The civilisational values traditionally attached to India, values of co-existence and tolerance, are occasionally asserted by a brave heart here and a defiant spirit there. Sometimes it is done for private satisfaction, sometimes to set a public example. Carnatic musician T.M.Krishna, a brahminic dissenter who questions brahminic presumptions, sang Tamil sufi songs in Mumbai's historic Afghan church, ending the concert with an invocation to Allah. The fringe was angry, but the church was full.

At the other end of the spectrum, Christmas this year found a whole lot of patriots in a frenzy. In Rajasthan they disrupted a function that was held with police permission. In Aligarh Christian schools were warned not to have any celebration. In Madhya Pradesh carol singers were charged by the Government with outraging the religious feelings of people.

All this was no doubt on the assumption that Christmas means Christianity. That is a myth today. Christmas means commerce around the world. Marketing geniuses have developed a whole lot of ideas to bamboozle people of all faiths in the name of Christmas and New Year. Gift giving is at the centre of this trade. Christmas cakes, Christmas cookies, Christmas costumes, Christmas cocktails -- these are what constitute Christmas today. Jesus Christ is in the picture, if at all, only as an absentee salesman.


Delve deeper and you will see how all-consuming has been the power of the marketing. Santa Clause, the big Christmas attraction, was a gimmick developed by Cocacola in the 1920s. Christmas cards, a million-dollar industry today, came out of a scribbled greeting an Englishman named Sir Henry Cole sent to some of his friends in 1843.

To see the irrelevance of Jesus Christ in all this, we only have to see the way Christmas is celebrated.
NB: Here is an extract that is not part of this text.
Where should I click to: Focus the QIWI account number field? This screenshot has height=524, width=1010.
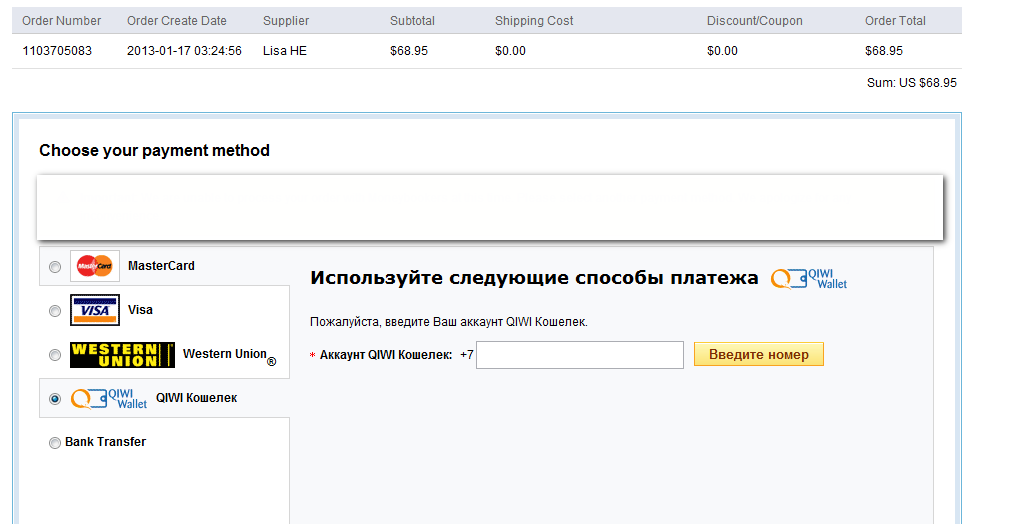(x=580, y=355)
Christmas trees, snow, reindeer and other aspects of European winter are associated with a birth in a Palestinian town known for heat and sand storms. Jesus Christ was a brown-skinned Asian. But the photo-representations of him present a fair-skinned, cat-eyed blonde from somewhere in Scandinavia. The fringe in India is the only group that has failed to see the disconnect between Christianity and Christmas.

They should learn from the Chinese. The Communist Party issued an official directive to its Youth League early in December not to participate in Christmas-related celebrations because "the youth must be role models in abiding to the faith of communism". That's at the ideological level. At the practical level, China is the world's biggest manufacturer and exporter of Christmas goodies -- from artificial Christmas trees to fancy lighting. In Chinese cities Christmas is the biggest shopping season. They even organise special events -- and yes, carol parties -- to attract people to departments stores and shopping malls. A dozen churches in Beijing hold special music programmes attended by music lovers of all religions. The Chinese are a practical people. They do not let ideology interfere with their national economy.

India presents an odd-man-out profile with an intolerant religious creed at the government level. This changes the world's view of us. I write this from Bangkok. A headline in the first Western newspaper I saw here was: "Is India's growing hardline nationalism giving Hindu majority a licence to kill?" The world does not like what it sees in India. People's netas such as Sakshi Maharaj and Ananth Kumar Hegde can of course tell the world to mind its own business. Will that help us mind our business more productively?